Dia 29 de agosto é Dia Nacional de Combate ao Fumo. Todos sabem que o tabaco não é saudável, mas por incrível que pareça, uma parcela da população ainda não faz ideia do impacto negativo do tabagismo. Hoje, o cigarro é o único produto legal que está associado à morte da metade de seus usuários regulares. De acordo com a Organização Mundial de Saúde (OMS), o tabagismo é considerado a principal causa de morte potencialmente evitável em seres humanos e mata uma pessoa a cada seis segundos no mundo. Mesmo com esses números alarmantes, é assombroso pensar que os jovens começam a fumar cada vez mais cedo. Em algumas regiões do país a idade média de iniciantes no fumo é de 10 anos. Estudos científicos mostram que aproximadamente um terço da população mundial acima de 15 anos é composta por fumantes, ou seja, 1,2 bilhões de pessoas.
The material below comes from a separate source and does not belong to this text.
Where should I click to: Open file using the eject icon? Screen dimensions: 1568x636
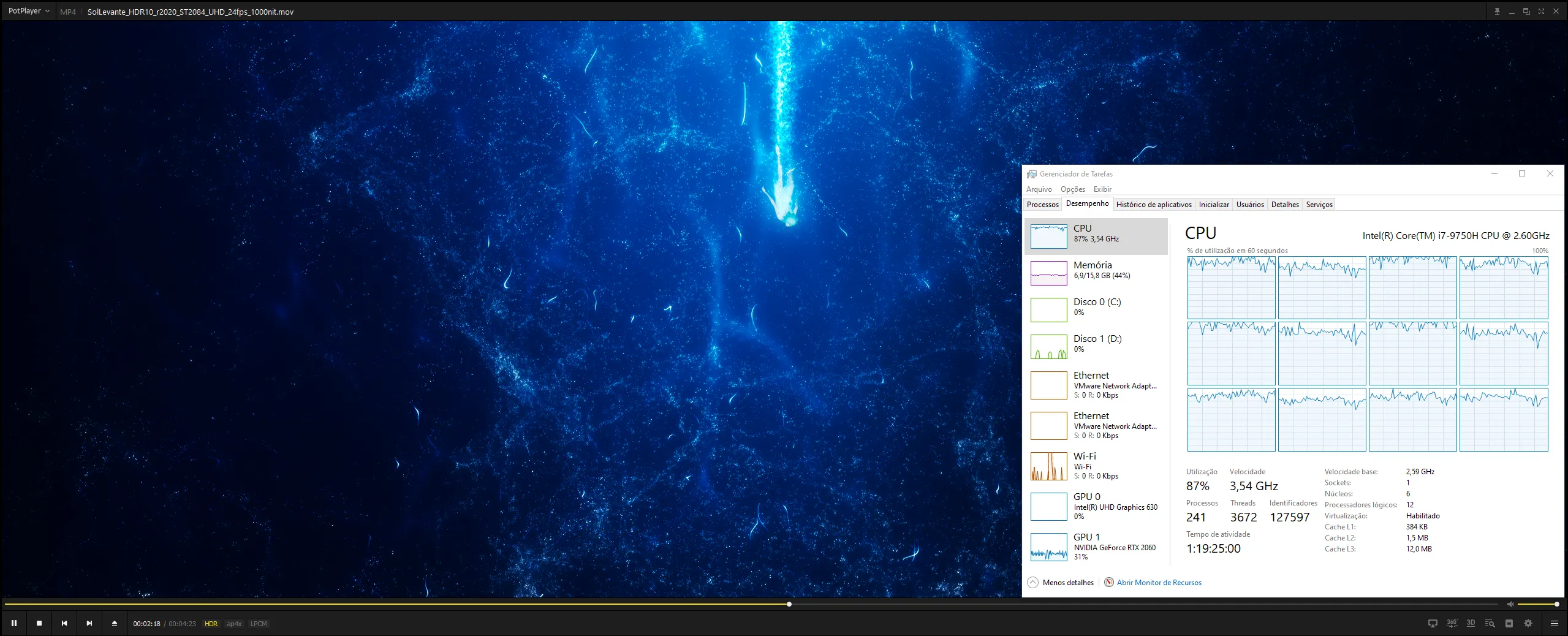tap(114, 623)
No Brasil, a maioria da população já se conscientizou dos malefícios do cigarro e o tabagismo tem diminuído: de 32% de adultos que fumavam em 1989, hoje já caiu para 17%, graças aos esforços das autoridades e profissionais da área de saúde e da mídia.
O fumante é um dependente químico e está sujeito a 53 doenças. As principais são o câncer de pulmão e a doença pulmonar obstrutiva crônica, conhecida pela sigla DPOC. Esta última é pouco popular, principalmente entre os jovens, mas é uma doença respiratória altamente incapacitante. A doença ainda é confundida com a asma e com a bronquite, mas é bem diferente. A DPOC é caracterizada pela inflamação dos brônquios e destruição dos alvéolos e não tem cura. Ela diminui a capacidade respiratória da pessoa, que com o passar do tempo vai se tornando incapaz de exercer atividades simples do dia-a-dia, como tomar banho, escovar os dentes e caminhar, sentindo muita falta de ar. Ou seja, o paciente vive constantemente com a sensação de afogamento. Segundo o Datasus, no Brasil ocorrem cerca de 33 mil mortes por DPOC por ano, o que corresponde a 110 óbitos por dia, 4,5 mortes por hora ou uma morte a cada 12 minutos. Nos últimos 20 anos o número de casos da doença aumentou 340%, segundo a Associação Latino-Americana do Tórax.
A grande maioria dos portadores de DPOC é formada por pessoas acima dos 40 anos e que fumaram por mais de 20 anos.  O cigarro é reconhecido como o principal fator desencadeante da doença pulmonar obstrutiva crônica. Acredita-se que o tabagismo é diretamente responsável por 85% das mortes por DPOC em todo o mundo. Além do tabagismo, outras causas como fumaça de lenha e poeiras no ambiente de trabalho são responsáveis pelo desencadeamento da DPOC. É preciso que as pessoas fiquem atentas à tosse persistente, falta de ar diária, que piora com a atividade física, e produção de catarro, pois todos esses sintomas podem indicar a presença da doença. A presença destes sintomas deve fazer com que o indivíduo procure um médico e realize uma espirometria, o exame que avalia a função pulmonar.
As crises na DPOC ou a piora dos sintomas são chamadas exacerbações. A cada episódio o paciente perde mais capacidade respiratória e acelera a evolução da doença, o que prejudica consideravelmente a sua qualidade de vida. É um momento crítico, pois significa uma perda irreparável, uma vez que os pulmões não têm mais a capacidade de regeneração.
Ainda não existe a cura da DPOC, mas é possível que o paciente tenha uma boa qualidade de vida com os conhecimentos que já se tem sobre a DPOC. A decisão mais importante e que deve ser tomada imediatamente após o diagnóstico é deixar de fumar. Existem várias técnicas e medicamentos que ajudam o fumante a cessar o tabagismo. Em acréscimo, existem diversos medicamentos que são capazes de melhorar a respiração e diminuir as exacerbações. Atualmente já se sabe, também, que a prática de exercícios físicos regulares é importante para a diminuição da falta de ar.
Dr. José Roberto Jardim, pneumologista e coordenador do Centro de Reabilitação Pulmonar da Universidade Federal de São Paulo (Unifesp) e Lar Escola São Francisco.